- _Yazı_
★ ★ ★

18 Nisan 2015 tarihinde araştırmacı tarihçimiz Cezmi Zeki Yurtsever’in bilgileri ışığında Adana’yı gezmek için Ulu Cami önünde toplandık. Hititlerden Osmanlı’ya, birçok medeniyetlerin beşiği olan Adana tarihi bilgilerimi Cezmi hocamın anlatısıyla, yeniliyorum. Bende, dinlediklerimi, araştırmalarımı ve çeşitli kitaplardan okuduklarımı tüm okurlarımla, Adanalı hemşehrilerimle paylaşmak istiyorum.
Klikya Bölgesinin en önemli şehirlerinden biridir Adana. M.S. 4.yy da Bizanslıların, 8.yy da Abbasilerin, 10.yy da yine Bizanslıların, 11.yy da Selçukluların, 12.yy da Ermenilerin, 14.yy da Memlukluların eline geçerek tamamen Türklerin olmuştur. 1352 Yılında Adana da kurulan ve 1517 yılına kadar devam eden Ramazanoğlu Beyliği, Mısır seferine giden Yavuz Sultan Selim tarafından Osmanlı İmparatorluğuna bağlanmıştır. 1535 Yılında Mısır seferine çıkan Kanuni Sultan Süleyman Ramazanoğlu konağında kalmıştır ve Ulu camide namaz kılmıştır.
Ulu Cami, Ramazanoğlu Beyliğinin bir baş yapıtıdır ve şehrin en önemli tarihi yapılarından birisidir. 1998 yılında hizmete açılan Sabancı caminden önce Adana’nın en büyük camisi olmuştur.
Yapımına Ramazanoğlu Halil Bey tarafından 1509’da başlanmış, Halil Bey’in ölümü üzerine oğlu Piri Mehmet Paşa tarafından 1541 yılında tamamlanmıştır. Ramazanoğlu Halil Bey ve Piri Mehmet Paşa ile Mehmet Paşa’nın iki oğlu caminin güneydoğusundaki türbede yatmaktadırlar.

★ ★ ★

- _Veri Satırları_
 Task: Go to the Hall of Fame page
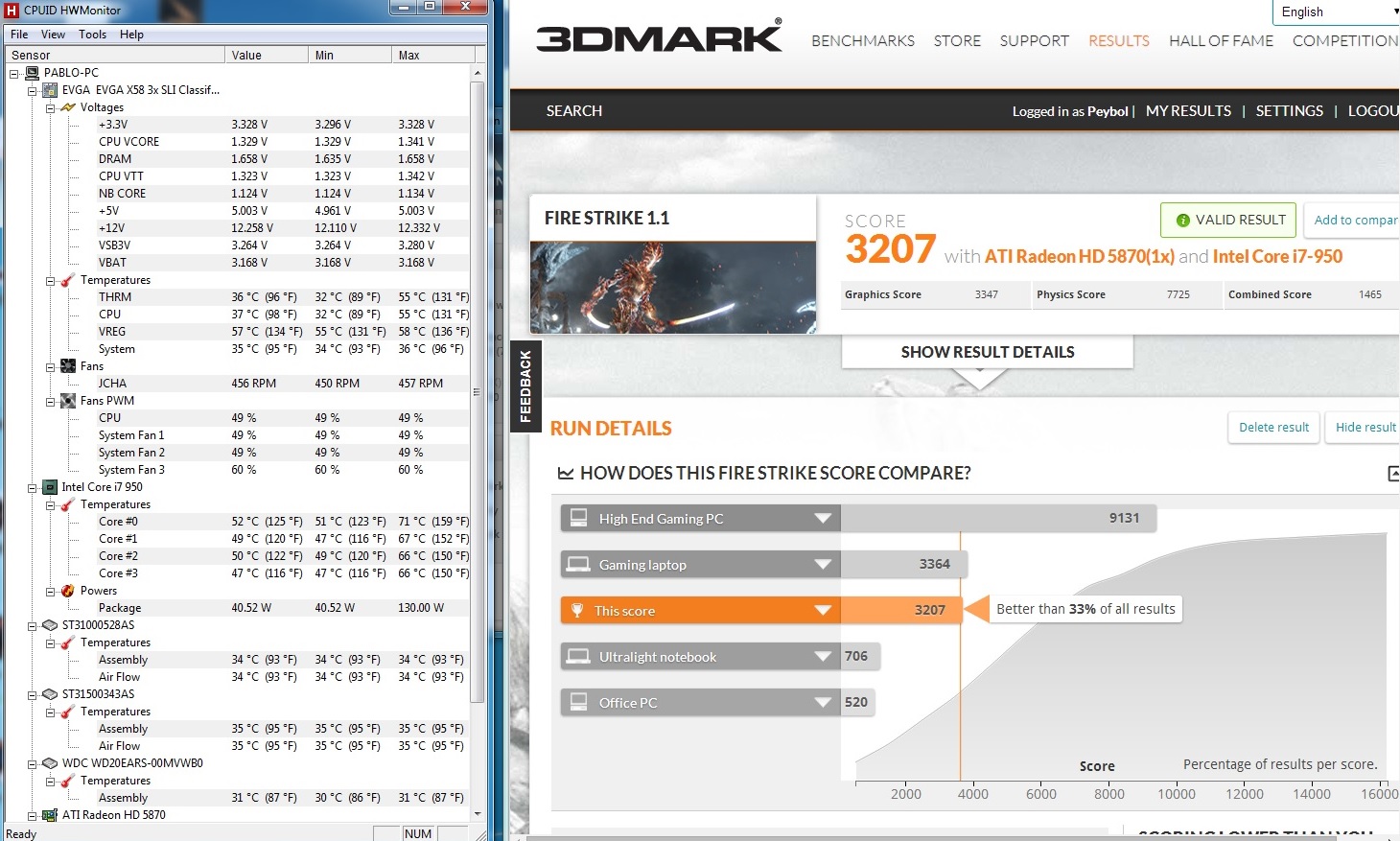pyautogui.click(x=1221, y=40)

★ ★ ★

Adana'nın tarihini ve Ulu Cami'yi anlatan yazıyı son cümlesinin ardından devam ettirin.

Caminin mimarisi Selçuklu ve Memluk üsluplarını taşımaktadır. Duvarları siyah beyaz mermer taşlarla bezelidir. Batı ve doğuda birer kapısı bulunur. Batı kapısı üzerinde iki yılan kabartması olan bir kubbe ve bir kitabe vardır. Doğu kapısı üzerinde ve minberinin üstünde de birer kitabesi bulunur. 16. yy’dan kalma çinileri meşhurdur. Kapı girişinde 1535 Yılında Mısır seferine çıkan Kanuni Sultan Süleyman’ı hatırlatacak taç süslemesi vardır.
Adana Ulu Cami Külliyesi Adana Ulu Cami Mahallesinin orta kısmında yer almaktadır. Medrese, türbe, imaret, dar’ül hadis, dar’ül şifa, sıbyan mektebi gibi yapıları Ramazanoğlu Külliyesi’nin bir parçasıdır. Külliyenin günümüze kadar gelebilmiş diğer kısımları; medrese, türbe ve Ramazanoğulları Saray Selamlığı (Tuz Hanı)’dır. Adana Ulu Cami Külliyesinde, cami başta olmak üzere, medrese, türbe, çeşme ve küçük bir saray olarak adlandıracağımız mimari birimleri içerisinde bulundurmaktadır.
1998 Adana, Ceyhan depreminde hasar gören camii, 1998-2004 yıllarında onarılarak hizmete açılmıştır.
Adana’nın 1918 den sonra verdiği özgürlük mücadelisi çok büyüktür. I.Dünya savaşından sonra Mustafa Kemal Adana’da; Yıldırım Orduları Komutanlığını Alman mareşali Limon Von Sanders’den devralır almaz, ‘Kendi istikbalimizin savaşı şimdi başlıyor’ diyerek Kurtuluş savaşının başlamasının ilk işaretini Adana da vermiştir. Çünkü Adana ve yöresini işgal eden yabancılar ‘Avrupa devletlerine destek veren Ermeni devletini bu topraklarda kurmak istiyorlardı. Adana da 1918-1919 yıllarında işgalcilerin zulüm ve eziyetine dayanamayan Adanalılar örgütlenerek ‘Kilikya Milli Kuvvetler Teşkilatı’nı kurmuşlardır. Milli Direnme Mücadele Teşkilatı ile birlikte hareket etmişlerdir. Sonraki çete savaşları ile yerli halk Adana’yı birlikte kurtarmışlardır. (bu mücadelenin içinde yer alan ve cesurca çarpışan bir üyeside dedemdir. Nur içinde yat dedem.)
5 Ocak 1920 de Mustafa Kemal, Fevzi Çakmak ve T.B.M.M milletvekilleri Adana il merkezini Pozantı’ya getirmiş ve Pozantı Kongresini yapmıştır. Kasım 1920 yılında Fransızlar yenilgiye uğramıştır. 20 Ekim 1921 yılında da Fransızlarla Ankara Antlaşması imzalanmış ve 5 Ocak 1922 de Fransızlar tamamen Çukurovadan ayrılmıştır.
Bu tarihten itibaren il merkezi tekrar Adana’ya taşınmıştır.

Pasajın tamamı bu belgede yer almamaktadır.